Booming Scottish financial industry struggles with growing prospect of ‘Scexit’
John Cronin, banking analyst at Goodbody, said the banking sector would be one of the hardest hit sectors if there was a split “given the bias of their business to the UK market” with taxpayer-backed NatWest , which employs more than 10,000 people. north of the border, being the most exposed alongside Virgin Money, TSB and Lloyds.
As a result, banks have been implementing contingency plans since the 2014 independence vote. NatWest recently reiterated that the bank would move its sprawling headquarters on the outskirts of Edinburgh out of Scotland after 294 years should the country become independent. Sturgeon fired back, saying she “did not accept” the justification that NatWest’s record was too big for an independent Scotland.
Former bank chairman Philip Hampton, who ran the lender in the years after the 2008 crash, doesn’t think a split would be existential for the lender or for financial services, although he says that much would depend on the conditions of a rupture. .
“I do not think so [independence] would be very important to NatWest – they could adapt, I think, without material cost or disruption, “says the FTSE 100 veteran.” On financial services in general, it would depend on the arrangements with Brussels and London. I suppose Brussels would try to be useful to a newly independent Scotland, because it is a pro-EU country. But much of the activity currently falls under English law and London regulation. [such as the FCA]. Scotland should therefore create alternative bodies or continue to try to use the existing scheme. The latter is not compatible with true independence and would require the UK to accept it.
âScotland’s population is about two-thirds the size of Switzerland, which has a large financial services sector. So these things are possible. Edinburgh has long been a thriving center for asset management in particular. “
Yet the likelihood of a second referendum, dubbed IndyRef2, is still seen as a distant threat in city circles. Banking lobby groups are only keeping tabs on the issue as traders in London “basically ignore it until it becomes a serious possibility again,” says Neil Wilson, chief market analyst at market.com , noting that the horizon for traders is “three to six months at most”. Morgan Stanley analysts have set a possible date of independence at 2025 at the earliest.

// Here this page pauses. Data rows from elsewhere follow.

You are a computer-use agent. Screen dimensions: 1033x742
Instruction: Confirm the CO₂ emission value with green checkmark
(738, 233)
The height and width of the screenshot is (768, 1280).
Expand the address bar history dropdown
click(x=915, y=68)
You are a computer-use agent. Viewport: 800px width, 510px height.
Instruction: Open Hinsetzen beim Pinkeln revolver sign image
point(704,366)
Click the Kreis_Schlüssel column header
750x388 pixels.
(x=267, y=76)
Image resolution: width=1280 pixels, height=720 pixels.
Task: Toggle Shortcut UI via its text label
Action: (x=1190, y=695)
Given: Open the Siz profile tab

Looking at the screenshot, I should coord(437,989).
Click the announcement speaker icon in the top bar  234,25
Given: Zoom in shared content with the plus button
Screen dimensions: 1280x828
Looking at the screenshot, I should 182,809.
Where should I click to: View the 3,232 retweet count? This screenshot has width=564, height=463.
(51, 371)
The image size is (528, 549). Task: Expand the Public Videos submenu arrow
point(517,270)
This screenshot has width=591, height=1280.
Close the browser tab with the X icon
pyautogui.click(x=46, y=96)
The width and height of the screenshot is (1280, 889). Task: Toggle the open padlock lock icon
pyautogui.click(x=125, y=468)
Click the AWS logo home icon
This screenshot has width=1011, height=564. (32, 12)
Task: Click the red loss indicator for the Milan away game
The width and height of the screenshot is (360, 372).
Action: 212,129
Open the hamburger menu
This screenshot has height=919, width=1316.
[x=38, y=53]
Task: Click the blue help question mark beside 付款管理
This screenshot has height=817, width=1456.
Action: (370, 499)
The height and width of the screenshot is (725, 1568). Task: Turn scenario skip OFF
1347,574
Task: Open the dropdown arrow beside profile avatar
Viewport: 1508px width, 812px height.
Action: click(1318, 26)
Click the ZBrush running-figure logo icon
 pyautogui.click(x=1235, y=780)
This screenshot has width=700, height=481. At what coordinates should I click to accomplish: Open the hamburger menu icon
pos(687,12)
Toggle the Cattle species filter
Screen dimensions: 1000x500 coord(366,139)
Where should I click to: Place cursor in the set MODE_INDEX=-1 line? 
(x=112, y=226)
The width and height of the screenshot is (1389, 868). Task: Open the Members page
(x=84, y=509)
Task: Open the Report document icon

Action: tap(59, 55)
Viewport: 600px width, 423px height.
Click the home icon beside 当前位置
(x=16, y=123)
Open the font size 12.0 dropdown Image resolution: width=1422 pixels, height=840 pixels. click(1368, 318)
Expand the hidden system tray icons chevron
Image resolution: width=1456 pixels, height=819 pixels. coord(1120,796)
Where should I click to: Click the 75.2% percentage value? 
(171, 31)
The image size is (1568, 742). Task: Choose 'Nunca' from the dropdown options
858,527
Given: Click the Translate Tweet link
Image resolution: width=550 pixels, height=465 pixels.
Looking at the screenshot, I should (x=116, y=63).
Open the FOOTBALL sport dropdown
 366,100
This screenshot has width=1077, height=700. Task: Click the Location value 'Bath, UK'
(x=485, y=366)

âIn the very unlikely event of Scottish independence there would be significant damage, but I would characterize it more as the fallout associated with the recession – damage to banks exposed to Scotland through income and bad debt – rather than structural issues, âhe says. Ian Gordon, Banking Analyst at Investec.
Having spent the last few years fighting for the UK’s future with the EU, discussions over the next few months will draw closer to home as Scotland’s booming financial sector grapples with the prospect of independence.